Ao contrário do que possa parecer à primeira vista, este episódio não se passou na cidade, mas sim no campo, onde vivo.
A ligação que os portugueses têm com as árvores não é brilhante. Para muitos portugueses as árvores são um estorvo. Seja porque lhes enchem os quintais com folhas, porque lhes estragam a pintura dos carros, porque as raízes dão cabo dos ladrilhos do pátio, ou porque temem que no próximo vendaval lhes entrem pelo telhado adentro.
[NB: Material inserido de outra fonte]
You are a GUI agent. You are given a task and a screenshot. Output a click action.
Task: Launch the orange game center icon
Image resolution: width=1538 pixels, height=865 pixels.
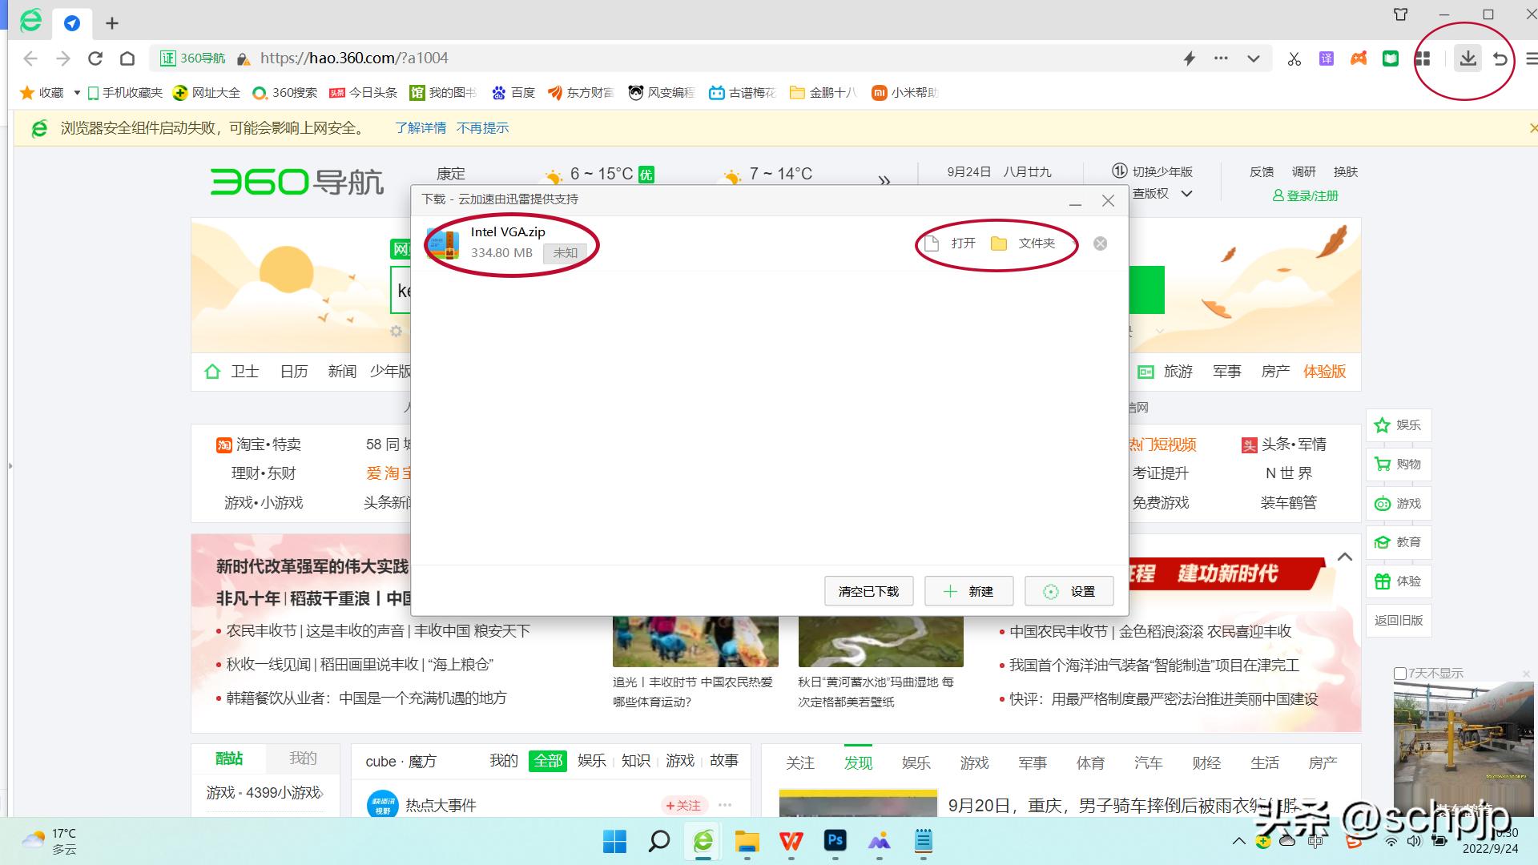[1358, 58]
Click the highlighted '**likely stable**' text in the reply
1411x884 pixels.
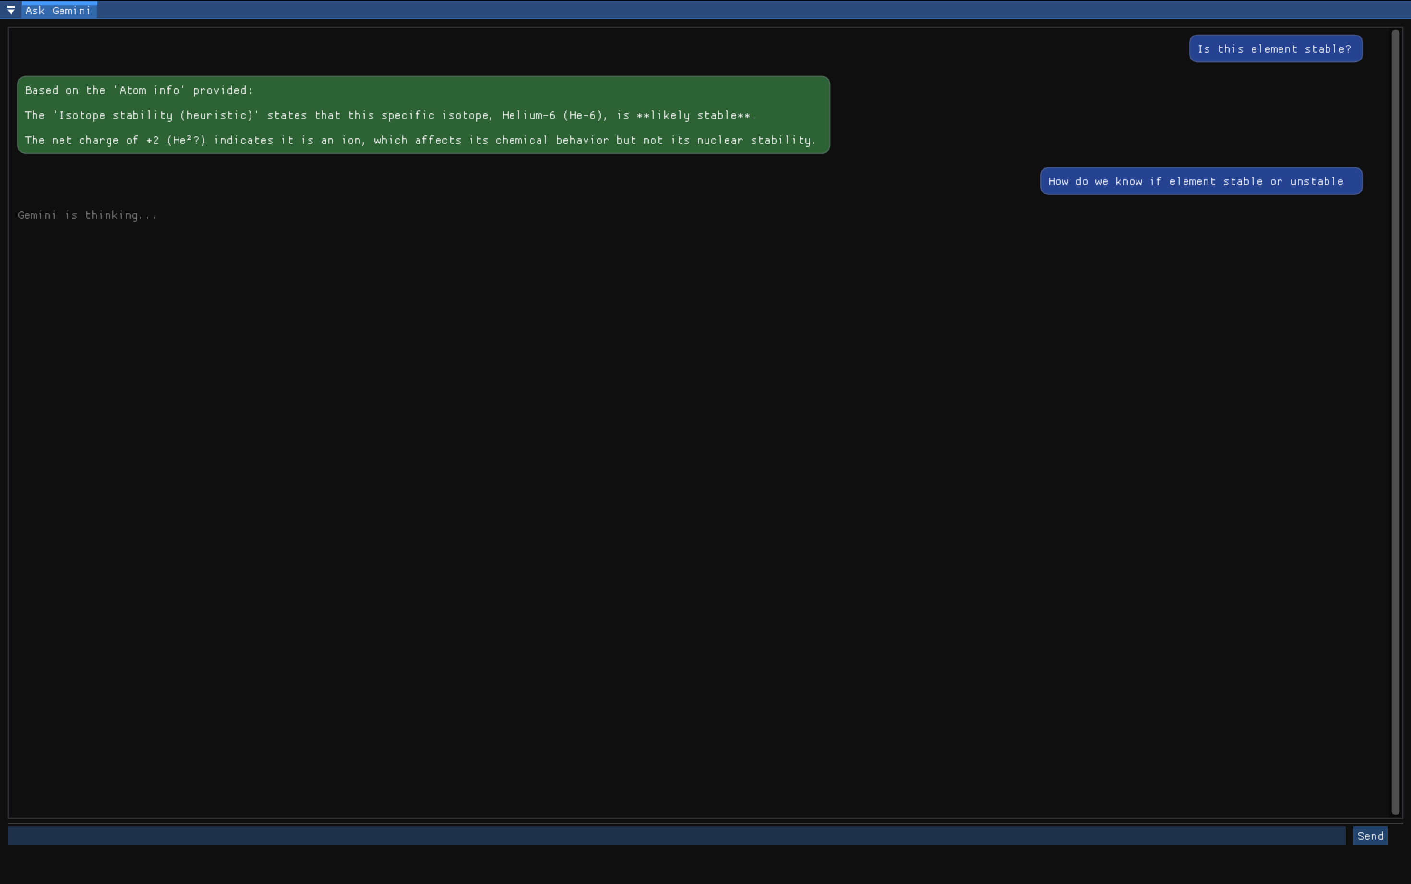[694, 115]
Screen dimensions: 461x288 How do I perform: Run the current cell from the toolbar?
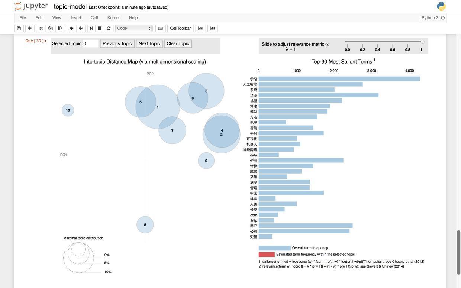91,28
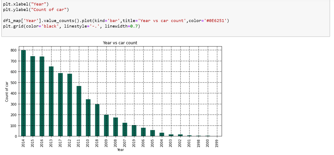Click the 2018 bar in the chart
The height and width of the screenshot is (155, 334).
pyautogui.click(x=97, y=120)
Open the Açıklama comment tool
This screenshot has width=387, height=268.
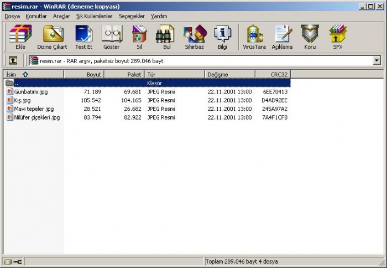[282, 37]
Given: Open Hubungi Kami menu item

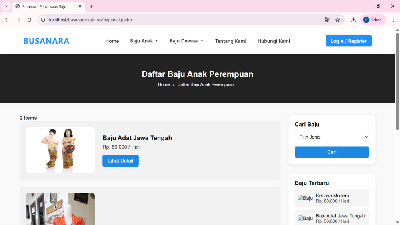Looking at the screenshot, I should [x=274, y=41].
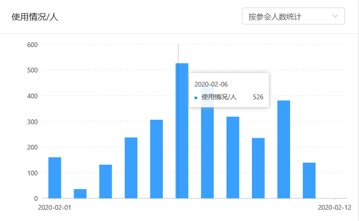Click the blue dot in the tooltip

(x=196, y=97)

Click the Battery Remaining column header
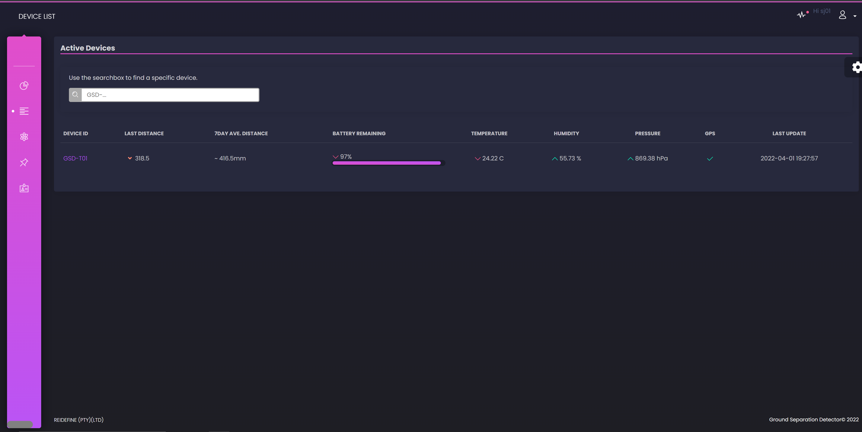[x=359, y=134]
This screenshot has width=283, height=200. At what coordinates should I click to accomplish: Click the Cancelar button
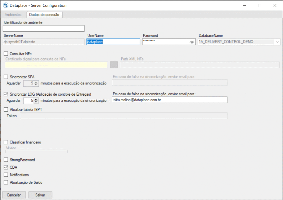14,195
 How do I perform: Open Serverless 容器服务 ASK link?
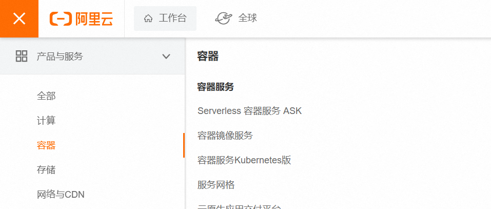click(249, 111)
E de facto, apesar de não lhes ser exclusiva, esta aversão dos portugueses às árvores aumenta nas cidades. O que, para mim, não faz grande sentido se tivermos em conta que uma das suas muitas funções é a capacidade que as árvores têm de diminuir a temperatura local e de nos darem sombra. Além disso, as árvores ajudam a melhorar a qualidade do ar, seja por produzirem oxigénio, seja por absorverem alguns poluentes atmosféricos como o dióxido de azoto ou o dióxido de enxofre. E também lembro o seu papel no controlo de inundações, ao aumentarem a infiltração da água no solo, darem alimento e abrigo a aves (outras criaturas que nos dão cabo da pintura dos carros) ou insetos (que picam e chateiam).
Ou seja, as árvores tornam realmente a vida nas cidades (e não só), bastante melhor, especialmente durante os dias de verão, como estes que atravessamos. Para além de as tornarem notoriamente mais bonitas (as cidades e a vida).
Por isso, esta aversão dos portugueses às árvores é, para mim, um tremendo mistério. A qual já é bem antiga. Em 1959, Joaquim Vieira Natividade, discorria sobre este assunto no Diário Popular. Vieira Natividade agrónomo, investigador e autor de uma obra riquíssima — mas infelizmente pouco conhecida — de divulgação científica da floresta e agricultura, incluindo ensaios sobre a flora presente na lírica de Camões, ou nos cancioneiros populares portugueses, diz que os portugueses sofrem de “arborifobia”. E que “num país castigado por uma ardente canícula, dir-se-ia que temos horror à sombra”[1].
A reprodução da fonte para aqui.